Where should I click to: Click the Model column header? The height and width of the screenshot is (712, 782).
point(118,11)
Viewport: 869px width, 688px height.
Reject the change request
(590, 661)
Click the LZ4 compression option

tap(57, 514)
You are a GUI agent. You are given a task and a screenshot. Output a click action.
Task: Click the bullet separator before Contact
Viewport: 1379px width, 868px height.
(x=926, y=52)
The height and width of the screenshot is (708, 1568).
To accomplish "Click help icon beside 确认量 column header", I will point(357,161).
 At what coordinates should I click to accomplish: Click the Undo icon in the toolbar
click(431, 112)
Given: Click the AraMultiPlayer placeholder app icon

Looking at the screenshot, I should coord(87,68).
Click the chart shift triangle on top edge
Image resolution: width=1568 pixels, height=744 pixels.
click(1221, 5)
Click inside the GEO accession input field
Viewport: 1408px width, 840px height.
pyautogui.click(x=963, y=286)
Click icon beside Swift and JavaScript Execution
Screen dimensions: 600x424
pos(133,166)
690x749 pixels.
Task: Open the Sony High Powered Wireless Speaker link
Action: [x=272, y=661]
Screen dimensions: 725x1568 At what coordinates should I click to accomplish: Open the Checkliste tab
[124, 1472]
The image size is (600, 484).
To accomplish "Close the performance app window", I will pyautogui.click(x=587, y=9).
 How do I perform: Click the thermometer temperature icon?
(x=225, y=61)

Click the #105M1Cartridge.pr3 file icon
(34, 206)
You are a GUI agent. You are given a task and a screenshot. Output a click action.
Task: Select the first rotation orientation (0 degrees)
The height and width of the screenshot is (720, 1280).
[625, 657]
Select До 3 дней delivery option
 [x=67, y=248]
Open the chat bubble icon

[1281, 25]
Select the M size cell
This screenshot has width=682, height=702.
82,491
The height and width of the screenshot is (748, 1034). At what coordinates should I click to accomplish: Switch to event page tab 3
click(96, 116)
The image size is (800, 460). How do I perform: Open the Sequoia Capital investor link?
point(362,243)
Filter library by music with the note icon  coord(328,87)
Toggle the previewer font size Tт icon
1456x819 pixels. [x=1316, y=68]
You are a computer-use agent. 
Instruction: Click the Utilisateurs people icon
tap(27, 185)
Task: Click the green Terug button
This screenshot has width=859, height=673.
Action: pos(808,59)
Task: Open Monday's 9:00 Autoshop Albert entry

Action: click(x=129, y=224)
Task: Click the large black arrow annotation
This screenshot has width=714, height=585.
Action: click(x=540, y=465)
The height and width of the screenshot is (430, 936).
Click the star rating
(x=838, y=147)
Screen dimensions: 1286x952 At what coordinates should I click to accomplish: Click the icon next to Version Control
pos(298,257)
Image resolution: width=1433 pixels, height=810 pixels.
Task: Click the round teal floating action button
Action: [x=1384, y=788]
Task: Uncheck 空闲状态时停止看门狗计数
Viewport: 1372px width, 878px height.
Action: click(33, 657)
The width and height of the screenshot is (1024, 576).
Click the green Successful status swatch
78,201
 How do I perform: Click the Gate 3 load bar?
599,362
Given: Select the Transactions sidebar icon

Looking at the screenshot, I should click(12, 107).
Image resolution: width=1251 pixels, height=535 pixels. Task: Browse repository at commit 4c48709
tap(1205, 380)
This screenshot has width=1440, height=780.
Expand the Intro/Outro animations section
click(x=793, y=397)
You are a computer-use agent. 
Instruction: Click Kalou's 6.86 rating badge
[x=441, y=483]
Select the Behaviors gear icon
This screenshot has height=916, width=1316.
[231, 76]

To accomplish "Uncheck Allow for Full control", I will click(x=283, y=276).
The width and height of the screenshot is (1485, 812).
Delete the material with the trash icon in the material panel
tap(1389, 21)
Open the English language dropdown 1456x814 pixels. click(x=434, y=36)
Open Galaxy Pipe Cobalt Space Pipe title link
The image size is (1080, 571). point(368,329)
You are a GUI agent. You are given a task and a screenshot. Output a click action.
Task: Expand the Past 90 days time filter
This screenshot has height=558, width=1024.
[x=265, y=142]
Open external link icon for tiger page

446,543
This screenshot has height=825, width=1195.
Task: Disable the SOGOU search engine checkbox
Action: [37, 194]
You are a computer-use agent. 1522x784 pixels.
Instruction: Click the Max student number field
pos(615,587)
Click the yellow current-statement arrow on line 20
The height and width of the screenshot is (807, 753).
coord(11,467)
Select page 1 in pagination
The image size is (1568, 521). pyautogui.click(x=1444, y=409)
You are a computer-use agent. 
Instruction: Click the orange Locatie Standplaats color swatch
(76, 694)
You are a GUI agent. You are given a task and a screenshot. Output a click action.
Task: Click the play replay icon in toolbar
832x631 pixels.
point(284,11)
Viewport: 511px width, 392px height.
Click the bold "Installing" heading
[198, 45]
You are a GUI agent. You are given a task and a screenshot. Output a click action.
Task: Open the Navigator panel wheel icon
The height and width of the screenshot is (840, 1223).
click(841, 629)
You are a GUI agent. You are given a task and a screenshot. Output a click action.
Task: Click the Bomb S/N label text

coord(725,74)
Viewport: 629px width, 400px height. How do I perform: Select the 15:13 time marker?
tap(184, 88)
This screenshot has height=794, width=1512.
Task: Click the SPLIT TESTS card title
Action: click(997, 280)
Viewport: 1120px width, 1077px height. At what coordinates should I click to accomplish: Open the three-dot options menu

YOUR INSTRUCTIONS | Retype every one of the rows above exactly as they appear, keeping each line in its original order.

SOLUTION FOR THIS PROBLEM |
Where should I click to: Click the Model column header? The height and width of the screenshot is (712, 782).
point(118,11)
Viewport: 869px width, 688px height.
Reject the change request
(590, 661)
Click the LZ4 compression option

tap(57, 514)
You are a GUI agent. You are given a task and a screenshot. Output a click action.
Task: Click the bullet separator before Contact
Viewport: 1379px width, 868px height.
(x=926, y=52)
The height and width of the screenshot is (708, 1568).
To accomplish "Click help icon beside 确认量 column header", I will point(357,161).
 At what coordinates should I click to accomplish: Click the Undo icon in the toolbar
click(431, 112)
Given: Click the AraMultiPlayer placeholder app icon

Looking at the screenshot, I should coord(87,68).
Click the chart shift triangle on top edge
Image resolution: width=1568 pixels, height=744 pixels.
click(1221, 5)
Click inside the GEO accession input field
Viewport: 1408px width, 840px height.
pyautogui.click(x=963, y=286)
Click icon beside Swift and JavaScript Execution
Screen dimensions: 600x424
pos(133,166)
690x749 pixels.
Task: Open the Sony High Powered Wireless Speaker link
Action: [x=272, y=661]
Screen dimensions: 725x1568 At what coordinates should I click to accomplish: Open the Checkliste tab
[124, 1472]
The image size is (600, 484).
To accomplish "Close the performance app window", I will pyautogui.click(x=587, y=9).
 How do I perform: Click the thermometer temperature icon?
(x=225, y=61)

Click the #105M1Cartridge.pr3 file icon
(34, 206)
You are a GUI agent. You are given a task and a screenshot. Output a click action.
Task: Select the first rotation orientation (0 degrees)
The height and width of the screenshot is (720, 1280).
[625, 657]
Select До 3 дней delivery option
 [x=67, y=248]
Open the chat bubble icon

[1281, 25]
Select the M size cell
This screenshot has width=682, height=702.
82,491
The height and width of the screenshot is (748, 1034). At what coordinates should I click to accomplish: Switch to event page tab 3
click(96, 116)
The image size is (800, 460). How do I perform: Open the Sequoia Capital investor link?
point(362,243)
Filter library by music with the note icon  coord(328,87)
Toggle the previewer font size Tт icon
1456x819 pixels. [x=1316, y=68]
You are a computer-use agent. 
Instruction: Click the Utilisateurs people icon
tap(27, 185)
Task: Click the green Terug button
This screenshot has width=859, height=673.
Action: pos(808,59)
Task: Open Monday's 9:00 Autoshop Albert entry

Action: click(x=129, y=224)
Task: Click the large black arrow annotation
This screenshot has width=714, height=585.
Action: click(x=540, y=465)
The height and width of the screenshot is (430, 936).
Click the star rating
(x=838, y=147)
Screen dimensions: 1286x952 At what coordinates should I click to accomplish: Click the icon next to Version Control
pos(298,257)
Image resolution: width=1433 pixels, height=810 pixels.
Task: Click the round teal floating action button
Action: [x=1384, y=788]
Task: Uncheck 空闲状态时停止看门狗计数
Viewport: 1372px width, 878px height.
Action: click(33, 657)
The width and height of the screenshot is (1024, 576).
Click the green Successful status swatch
78,201
 How do I perform: Click the Gate 3 load bar?
599,362
Given: Select the Transactions sidebar icon

Looking at the screenshot, I should click(12, 107).
Image resolution: width=1251 pixels, height=535 pixels. Task: Browse repository at commit 4c48709
tap(1205, 380)
This screenshot has width=1440, height=780.
Expand the Intro/Outro animations section
click(x=793, y=397)
You are a computer-use agent. 
Instruction: Click Kalou's 6.86 rating badge
[x=441, y=483]
Select the Behaviors gear icon
This screenshot has height=916, width=1316.
[231, 76]

To accomplish "Uncheck Allow for Full control", I will click(x=283, y=276).
The width and height of the screenshot is (1485, 812).
Delete the material with the trash icon in the material panel
tap(1389, 21)
Open the English language dropdown 1456x814 pixels. click(x=434, y=36)
Open Galaxy Pipe Cobalt Space Pipe title link
The image size is (1080, 571). point(368,329)
You are a GUI agent. You are given a task and a screenshot. Output a click action.
Task: Expand the Past 90 days time filter
This screenshot has height=558, width=1024.
[x=265, y=142]
Open external link icon for tiger page

446,543
This screenshot has height=825, width=1195.
Task: Disable the SOGOU search engine checkbox
Action: [37, 194]
You are a computer-use agent. 1522x784 pixels.
Instruction: Click the Max student number field
pos(615,587)
Click the yellow current-statement arrow on line 20
The height and width of the screenshot is (807, 753).
coord(11,467)
Select page 1 in pagination
The image size is (1568, 521). pyautogui.click(x=1444, y=409)
You are a computer-use agent. 
Instruction: Click the orange Locatie Standplaats color swatch
(76, 694)
You are a GUI agent. You are given a task and a screenshot. Output a click action.
Task: Click the play replay icon in toolbar
832x631 pixels.
point(284,11)
Viewport: 511px width, 392px height.
Click the bold "Installing" heading
[198, 45]
You are a GUI agent. You are given a task and a screenshot. Output a click action.
Task: Open the Navigator panel wheel icon
The height and width of the screenshot is (840, 1223).
click(841, 629)
You are a GUI agent. You are given a task and a screenshot. Output a click action.
Task: Click the Bomb S/N label text

coord(725,74)
Viewport: 629px width, 400px height. How do I perform: Select the 15:13 time marker?
tap(184, 88)
This screenshot has height=794, width=1512.
Task: Click the SPLIT TESTS card title
Action: click(997, 280)
Viewport: 1120px width, 1077px height. At what coordinates should I click to accomplish: Open the three-dot options menu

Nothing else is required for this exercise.